Segment Open

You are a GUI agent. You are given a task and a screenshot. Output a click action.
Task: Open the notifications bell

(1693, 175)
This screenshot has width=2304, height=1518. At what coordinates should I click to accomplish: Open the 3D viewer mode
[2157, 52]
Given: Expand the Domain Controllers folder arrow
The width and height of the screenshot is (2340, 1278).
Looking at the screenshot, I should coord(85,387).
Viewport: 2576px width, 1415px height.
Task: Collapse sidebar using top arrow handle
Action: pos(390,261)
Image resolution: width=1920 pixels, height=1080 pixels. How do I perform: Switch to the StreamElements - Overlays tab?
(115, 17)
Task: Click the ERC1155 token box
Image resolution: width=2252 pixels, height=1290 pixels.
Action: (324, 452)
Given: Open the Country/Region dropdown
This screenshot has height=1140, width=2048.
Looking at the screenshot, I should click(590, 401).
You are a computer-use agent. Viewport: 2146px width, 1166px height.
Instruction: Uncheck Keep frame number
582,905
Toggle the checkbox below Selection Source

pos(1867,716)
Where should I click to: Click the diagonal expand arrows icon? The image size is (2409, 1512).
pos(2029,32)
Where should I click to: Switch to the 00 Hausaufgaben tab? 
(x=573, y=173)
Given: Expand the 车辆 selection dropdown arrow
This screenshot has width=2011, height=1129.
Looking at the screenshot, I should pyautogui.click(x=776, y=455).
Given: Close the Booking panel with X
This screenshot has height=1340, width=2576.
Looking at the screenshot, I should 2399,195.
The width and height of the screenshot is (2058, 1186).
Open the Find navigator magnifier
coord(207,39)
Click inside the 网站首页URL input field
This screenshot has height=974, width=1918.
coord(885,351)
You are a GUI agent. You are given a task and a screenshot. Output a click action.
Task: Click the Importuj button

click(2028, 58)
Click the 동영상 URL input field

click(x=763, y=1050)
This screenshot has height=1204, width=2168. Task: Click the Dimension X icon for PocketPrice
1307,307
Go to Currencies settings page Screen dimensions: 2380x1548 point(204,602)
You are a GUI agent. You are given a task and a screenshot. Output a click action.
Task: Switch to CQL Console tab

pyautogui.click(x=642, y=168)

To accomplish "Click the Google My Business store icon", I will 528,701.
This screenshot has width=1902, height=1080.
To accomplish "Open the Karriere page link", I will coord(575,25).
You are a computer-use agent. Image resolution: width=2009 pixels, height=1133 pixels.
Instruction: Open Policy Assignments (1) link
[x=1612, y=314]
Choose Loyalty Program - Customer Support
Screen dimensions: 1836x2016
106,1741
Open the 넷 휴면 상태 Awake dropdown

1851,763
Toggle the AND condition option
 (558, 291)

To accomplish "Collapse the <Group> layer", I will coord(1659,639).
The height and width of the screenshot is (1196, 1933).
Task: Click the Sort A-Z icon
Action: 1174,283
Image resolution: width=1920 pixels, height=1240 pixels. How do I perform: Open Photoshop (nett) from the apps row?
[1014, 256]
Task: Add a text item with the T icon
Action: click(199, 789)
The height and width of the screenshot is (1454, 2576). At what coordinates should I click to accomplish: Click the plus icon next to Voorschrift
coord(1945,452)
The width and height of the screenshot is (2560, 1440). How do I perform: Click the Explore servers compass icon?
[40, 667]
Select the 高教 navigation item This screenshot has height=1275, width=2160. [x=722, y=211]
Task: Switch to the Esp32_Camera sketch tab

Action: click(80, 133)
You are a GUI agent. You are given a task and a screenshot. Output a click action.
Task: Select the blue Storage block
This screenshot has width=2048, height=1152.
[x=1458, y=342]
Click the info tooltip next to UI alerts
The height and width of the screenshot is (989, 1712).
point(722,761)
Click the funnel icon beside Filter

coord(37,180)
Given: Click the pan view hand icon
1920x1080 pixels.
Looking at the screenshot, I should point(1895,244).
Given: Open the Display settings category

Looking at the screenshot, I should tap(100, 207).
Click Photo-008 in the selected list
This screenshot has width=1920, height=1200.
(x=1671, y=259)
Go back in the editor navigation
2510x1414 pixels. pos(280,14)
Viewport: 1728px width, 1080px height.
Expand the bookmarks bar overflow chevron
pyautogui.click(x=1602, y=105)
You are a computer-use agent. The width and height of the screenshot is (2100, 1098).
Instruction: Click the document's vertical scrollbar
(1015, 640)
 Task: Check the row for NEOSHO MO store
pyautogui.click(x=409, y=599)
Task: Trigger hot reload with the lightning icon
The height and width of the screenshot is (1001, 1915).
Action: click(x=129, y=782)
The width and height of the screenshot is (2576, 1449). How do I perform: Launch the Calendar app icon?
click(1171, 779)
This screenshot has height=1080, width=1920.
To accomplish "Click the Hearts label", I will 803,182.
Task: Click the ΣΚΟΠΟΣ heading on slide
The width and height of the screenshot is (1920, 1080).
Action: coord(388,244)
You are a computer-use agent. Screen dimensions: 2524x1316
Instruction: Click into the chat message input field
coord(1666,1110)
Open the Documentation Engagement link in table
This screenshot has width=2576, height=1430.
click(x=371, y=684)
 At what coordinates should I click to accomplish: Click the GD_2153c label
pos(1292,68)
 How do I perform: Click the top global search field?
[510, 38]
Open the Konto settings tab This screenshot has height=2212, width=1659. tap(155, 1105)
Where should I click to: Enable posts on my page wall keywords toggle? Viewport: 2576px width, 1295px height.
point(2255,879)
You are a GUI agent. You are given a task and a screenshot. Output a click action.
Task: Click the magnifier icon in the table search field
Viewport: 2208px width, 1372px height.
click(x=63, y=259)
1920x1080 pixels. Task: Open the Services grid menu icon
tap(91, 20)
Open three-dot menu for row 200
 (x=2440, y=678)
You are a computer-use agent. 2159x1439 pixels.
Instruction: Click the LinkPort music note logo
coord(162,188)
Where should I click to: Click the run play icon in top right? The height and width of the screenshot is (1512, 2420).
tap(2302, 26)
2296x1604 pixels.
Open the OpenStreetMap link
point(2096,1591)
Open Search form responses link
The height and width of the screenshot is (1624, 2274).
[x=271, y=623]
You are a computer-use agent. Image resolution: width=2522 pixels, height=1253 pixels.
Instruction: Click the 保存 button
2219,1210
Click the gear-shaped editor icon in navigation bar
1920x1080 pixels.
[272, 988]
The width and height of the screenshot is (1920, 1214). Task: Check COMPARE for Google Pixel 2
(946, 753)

Segment Closed

Return the listing in full, exactly.

**Answer to this task:**
You are a GUI agent. You are given a task and a screenshot. Output a click action.
Task: Open the notifications bell

(1693, 175)
This screenshot has width=2304, height=1518. At what coordinates should I click to accomplish: Open the 3D viewer mode
[2157, 52]
Given: Expand the Domain Controllers folder arrow
The width and height of the screenshot is (2340, 1278).
Looking at the screenshot, I should coord(85,387).
Viewport: 2576px width, 1415px height.
Task: Collapse sidebar using top arrow handle
Action: pos(390,261)
Image resolution: width=1920 pixels, height=1080 pixels. How do I perform: Switch to the StreamElements - Overlays tab?
(115, 17)
Task: Click the ERC1155 token box
Image resolution: width=2252 pixels, height=1290 pixels.
Action: (324, 452)
Given: Open the Country/Region dropdown
This screenshot has height=1140, width=2048.
Looking at the screenshot, I should click(590, 401).
You are a computer-use agent. Viewport: 2146px width, 1166px height.
Instruction: Uncheck Keep frame number
582,905
Toggle the checkbox below Selection Source

pos(1867,716)
Where should I click to: Click the diagonal expand arrows icon? The image size is (2409, 1512).
pos(2029,32)
Where should I click to: Switch to the 00 Hausaufgaben tab? 
(x=573, y=173)
Given: Expand the 车辆 selection dropdown arrow
This screenshot has width=2011, height=1129.
Looking at the screenshot, I should pyautogui.click(x=776, y=455).
Given: Close the Booking panel with X
This screenshot has height=1340, width=2576.
Looking at the screenshot, I should 2399,195.
The width and height of the screenshot is (2058, 1186).
Open the Find navigator magnifier
coord(207,39)
Click inside the 网站首页URL input field
This screenshot has height=974, width=1918.
coord(885,351)
You are a GUI agent. You are given a task and a screenshot. Output a click action.
Task: Click the Importuj button

click(2028, 58)
Click the 동영상 URL input field

click(x=763, y=1050)
This screenshot has height=1204, width=2168. Task: Click the Dimension X icon for PocketPrice
1307,307
Go to Currencies settings page Screen dimensions: 2380x1548 point(204,602)
You are a GUI agent. You are given a task and a screenshot. Output a click action.
Task: Switch to CQL Console tab

pyautogui.click(x=642, y=168)

To accomplish "Click the Google My Business store icon", I will 528,701.
This screenshot has width=1902, height=1080.
To accomplish "Open the Karriere page link", I will coord(575,25).
You are a computer-use agent. Image resolution: width=2009 pixels, height=1133 pixels.
Instruction: Open Policy Assignments (1) link
[x=1612, y=314]
Choose Loyalty Program - Customer Support
Screen dimensions: 1836x2016
106,1741
Open the 넷 휴면 상태 Awake dropdown

1851,763
Toggle the AND condition option
 (558, 291)

To accomplish "Collapse the <Group> layer", I will coord(1659,639).
The height and width of the screenshot is (1196, 1933).
Task: Click the Sort A-Z icon
Action: 1174,283
Image resolution: width=1920 pixels, height=1240 pixels. How do I perform: Open Photoshop (nett) from the apps row?
[1014, 256]
Task: Add a text item with the T icon
Action: click(199, 789)
The height and width of the screenshot is (1454, 2576). At what coordinates should I click to accomplish: Click the plus icon next to Voorschrift
coord(1945,452)
The width and height of the screenshot is (2560, 1440). How do I perform: Click the Explore servers compass icon?
[40, 667]
Select the 高教 navigation item This screenshot has height=1275, width=2160. [x=722, y=211]
Task: Switch to the Esp32_Camera sketch tab

Action: click(80, 133)
You are a GUI agent. You are given a task and a screenshot. Output a click action.
Task: Select the blue Storage block
This screenshot has width=2048, height=1152.
[x=1458, y=342]
Click the info tooltip next to UI alerts
The height and width of the screenshot is (989, 1712).
point(722,761)
Click the funnel icon beside Filter

coord(37,180)
Given: Click the pan view hand icon
1920x1080 pixels.
Looking at the screenshot, I should point(1895,244).
Given: Open the Display settings category

Looking at the screenshot, I should tap(100, 207).
Click Photo-008 in the selected list
This screenshot has width=1920, height=1200.
(x=1671, y=259)
Go back in the editor navigation
2510x1414 pixels. pos(280,14)
Viewport: 1728px width, 1080px height.
Expand the bookmarks bar overflow chevron
pyautogui.click(x=1602, y=105)
You are a computer-use agent. The width and height of the screenshot is (2100, 1098).
Instruction: Click the document's vertical scrollbar
(1015, 640)
 Task: Check the row for NEOSHO MO store
pyautogui.click(x=409, y=599)
Task: Trigger hot reload with the lightning icon
The height and width of the screenshot is (1001, 1915).
Action: click(x=129, y=782)
The width and height of the screenshot is (2576, 1449). How do I perform: Launch the Calendar app icon?
click(1171, 779)
This screenshot has height=1080, width=1920.
To accomplish "Click the Hearts label", I will 803,182.
Task: Click the ΣΚΟΠΟΣ heading on slide
The width and height of the screenshot is (1920, 1080).
Action: coord(388,244)
You are a computer-use agent. Screen dimensions: 2524x1316
Instruction: Click into the chat message input field
coord(1666,1110)
Open the Documentation Engagement link in table
This screenshot has width=2576, height=1430.
click(x=371, y=684)
 At what coordinates should I click to accomplish: Click the GD_2153c label
pos(1292,68)
 How do I perform: Click the top global search field?
[510, 38]
Open the Konto settings tab This screenshot has height=2212, width=1659. tap(155, 1105)
Where should I click to: Enable posts on my page wall keywords toggle? Viewport: 2576px width, 1295px height.
point(2255,879)
You are a GUI agent. You are given a task and a screenshot. Output a click action.
Task: Click the magnifier icon in the table search field
Viewport: 2208px width, 1372px height.
click(x=63, y=259)
1920x1080 pixels. Task: Open the Services grid menu icon
tap(91, 20)
Open three-dot menu for row 200
 (x=2440, y=678)
You are a computer-use agent. 2159x1439 pixels.
Instruction: Click the LinkPort music note logo
coord(162,188)
Where should I click to: Click the run play icon in top right? The height and width of the screenshot is (1512, 2420).
tap(2302, 26)
2296x1604 pixels.
Open the OpenStreetMap link
point(2096,1591)
Open Search form responses link
The height and width of the screenshot is (1624, 2274).
[x=271, y=623]
You are a computer-use agent. Image resolution: width=2522 pixels, height=1253 pixels.
Instruction: Click the 保存 button
2219,1210
Click the gear-shaped editor icon in navigation bar
1920x1080 pixels.
[272, 988]
The width and height of the screenshot is (1920, 1214). Task: Check COMPARE for Google Pixel 2
(946, 753)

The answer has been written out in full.